Work to do:
Rewrite the material below as a two-column CSV with the columns "text" and "location", one row per item, starting with the line containing "Zkušenosti s kratomem (102, 677)" and going on through the line containing "Související (0) [tab] (364, 869)". Put each value in its own quoted field, replace any line breaks with spaces, and leave the pictures out.
☆ ☆ ☆ ☆ ☆ ☆ ☆
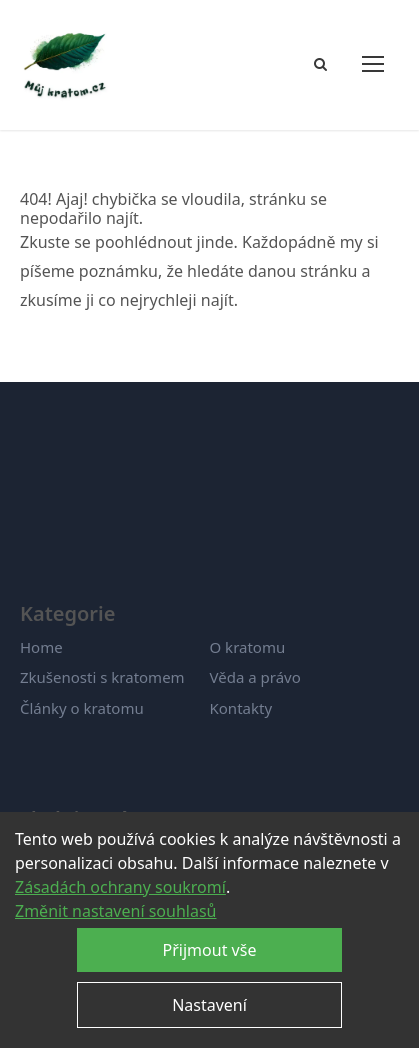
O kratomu (248, 647)
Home (41, 647)
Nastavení (209, 1005)
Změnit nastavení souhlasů (115, 911)
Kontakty (241, 708)
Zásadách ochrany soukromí (120, 887)
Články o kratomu (82, 708)
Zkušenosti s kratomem (102, 677)
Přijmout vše (210, 950)
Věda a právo (255, 677)
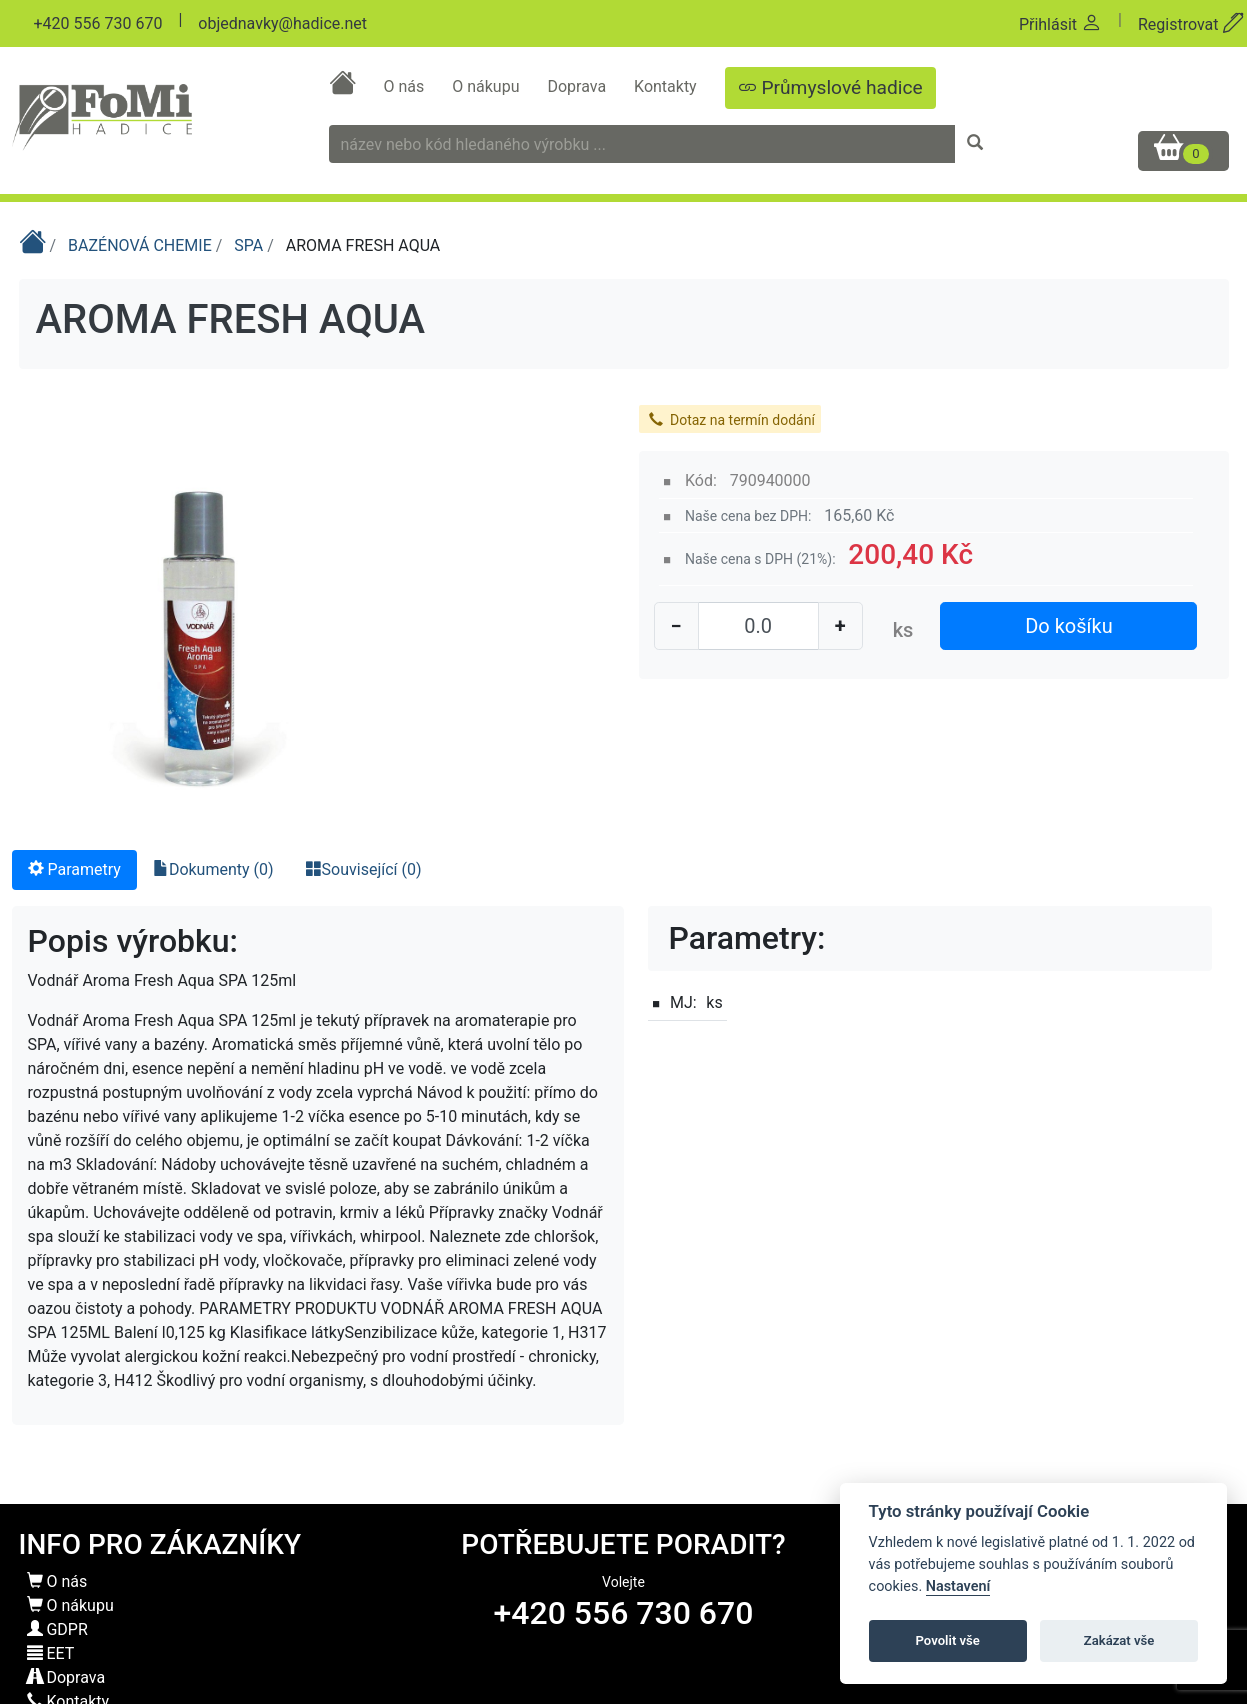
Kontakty (667, 86)
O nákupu (487, 86)
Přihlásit (1060, 24)
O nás (405, 86)
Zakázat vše (1119, 1640)
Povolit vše (948, 1640)
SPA (250, 245)
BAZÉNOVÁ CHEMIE (142, 245)
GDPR (57, 1629)
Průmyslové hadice (830, 87)
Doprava (578, 86)
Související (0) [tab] (364, 869)
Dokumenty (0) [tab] (213, 869)
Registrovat (1191, 24)
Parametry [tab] (74, 869)
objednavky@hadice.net (282, 23)
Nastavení (958, 1586)
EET (51, 1653)
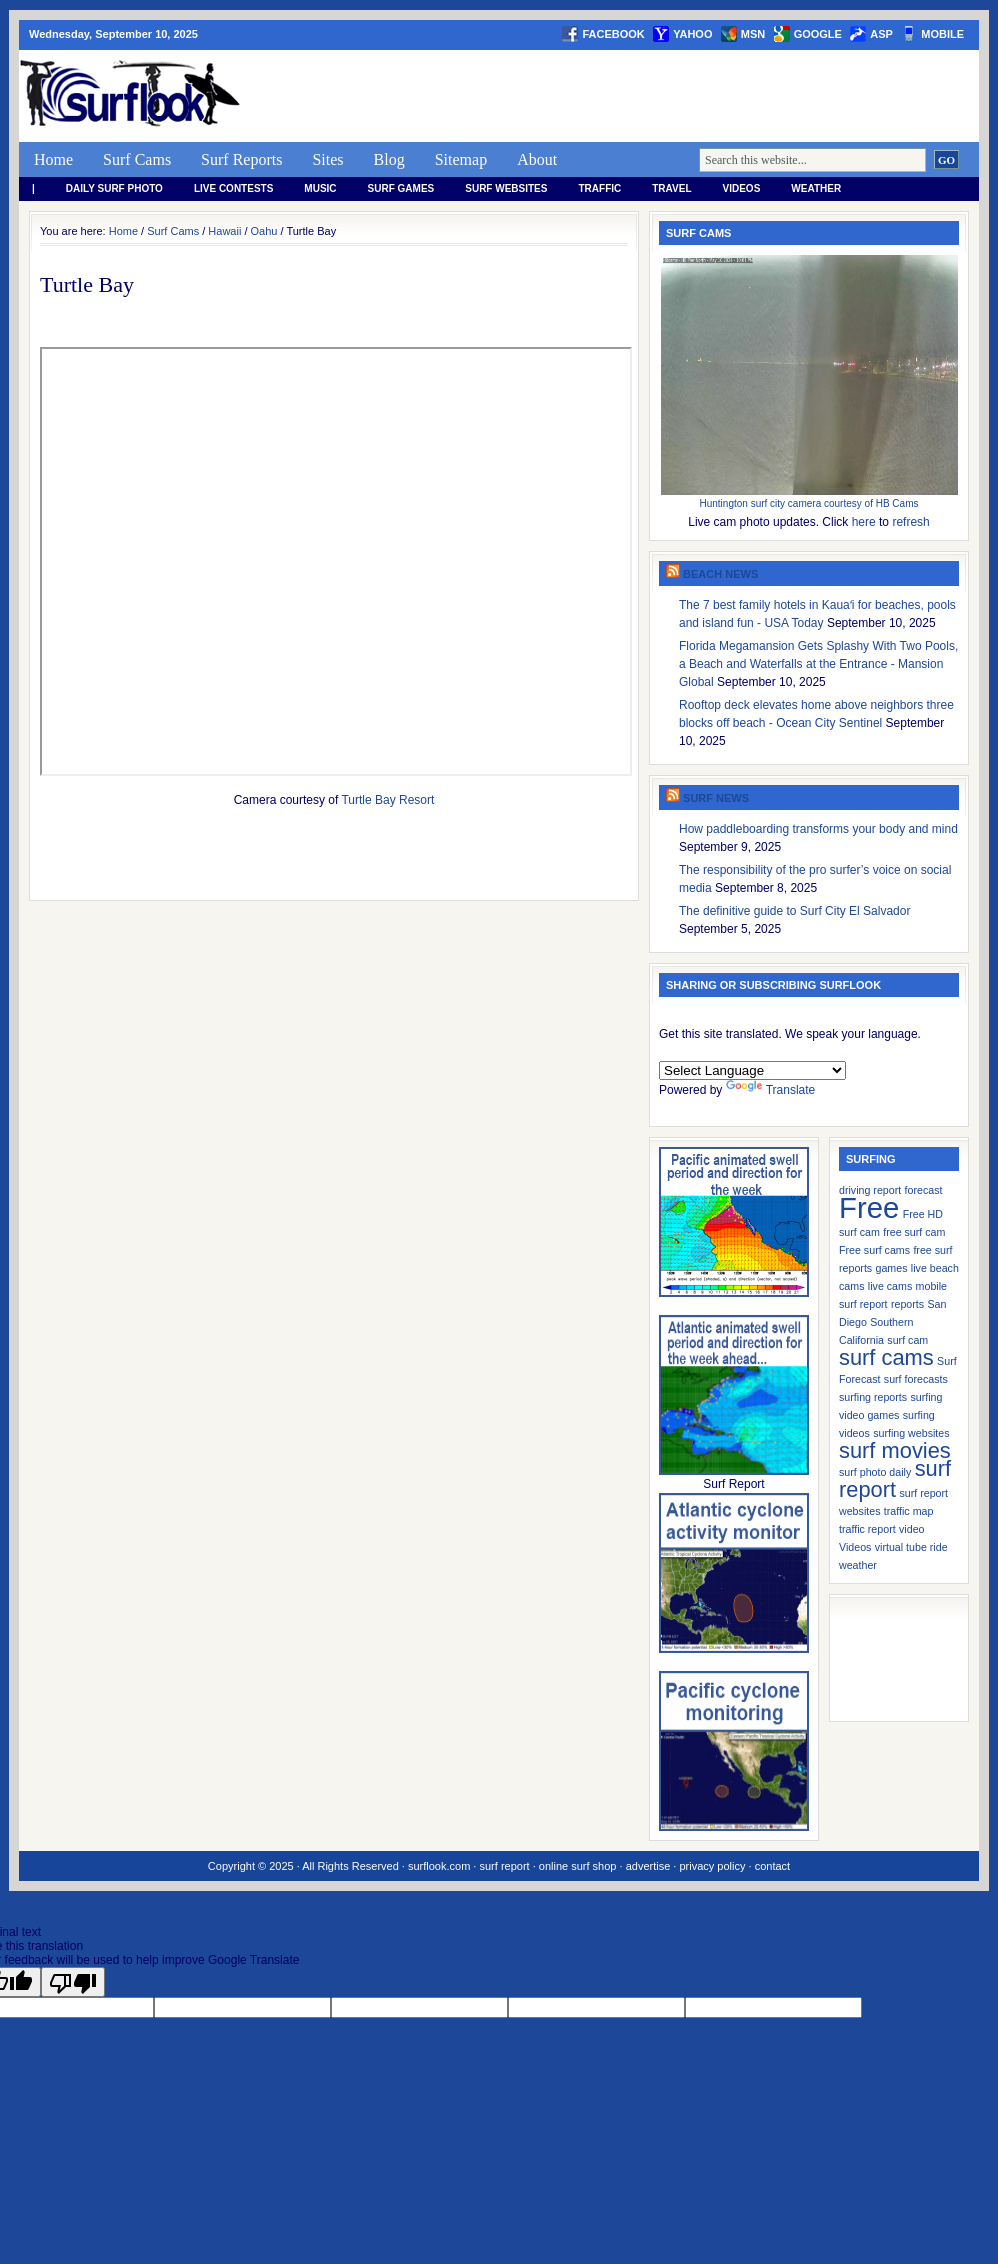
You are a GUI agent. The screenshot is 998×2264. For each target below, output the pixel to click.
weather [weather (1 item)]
☆ ☆ ☆ ☆ ☆ ☆ ☆
Answer to this problem:
text,location
"Zkušenosti s kratomem","(102, 677)"
"Přijmout vše","(210, 950)"
"Věda a právo","(255, 677)"
"Kontakty","(667, 86)"
"O nákupu","(487, 86)"
"Přihlásit","(1060, 24)"
"O nás","(405, 86)"
"Zakázat vše","(1119, 1640)"
"Povolit vše","(948, 1640)"
"SPA","(250, 245)"
"BAZÉNOVÁ CHEMIE","(142, 245)"
"GDPR","(57, 1629)"
"Průmyslové hadice","(830, 87)"
"Doprava","(578, 86)"
"Související (0) [tab]","(364, 869)"